The topic of this entry is truly one of the most common causes of lack of sexual desire for women. I encounter it with great frequency in the questions posted on the message board and in my therapy practice as well. It pits some women against some very tough questions: Lose my depression and possibly my sexuality? Or, keep my depression and maintain my sexual desire and function?

Of course, there are some women who have little interest in sex because they are depressed. That is an entirely different situation for them to unravel. It often can require the help of a mental health professional (preferably a sex therapist) to evaluate her situation and create the best path for her to take.

Women who use an antidepressant in the SSRI category (selective serotonin reuptake inhibitor) may sometimes find that their interest in sex (solitary or partnered) has decreased. In addition, there may also be negative impact upon their ability to get aroused or to reach orgasm. Not everyone experiences these difficulties, but enough do that whenever a women presents to me in my therapy practice with lowered sexual desire, I always ask about their use of antidepressant medication.

Sexual researchers are working on this very common problem. There is no ideal solution that works for most people (male or female).

Some women have had some success with using Viagra at the time they intend to be sexual in addition to their other medications. It works for some -- for reasons that we do not yet fully comprehend -- and not for others. Cialis and Levitra have not been explored as often in this manner, but my hunch is that they might offer a similar level of assistance.

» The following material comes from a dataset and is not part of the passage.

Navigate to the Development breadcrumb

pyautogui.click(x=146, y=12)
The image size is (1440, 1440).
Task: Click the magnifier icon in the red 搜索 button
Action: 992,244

If Wellbutrin (bupropion) has not been tried, it might be good to consider it either as a replacement to the SSRI or addition to it. It is a dopamine agonist and that has been found to be somewhat successful in treating women with sexual side effects due to antidepressants. Typically about 100 mg per day is used if it is added on. The woman's prescribing physician would have to be consulted in order to do this. There is good evidence based, scientifically reviewed research on Wellbutrin use for this purpose.

Dostinex (cabergoline), also a dopamine agonist, has also been used, but I have less anecdotal evidence upon which to rely and no scientific research as yet.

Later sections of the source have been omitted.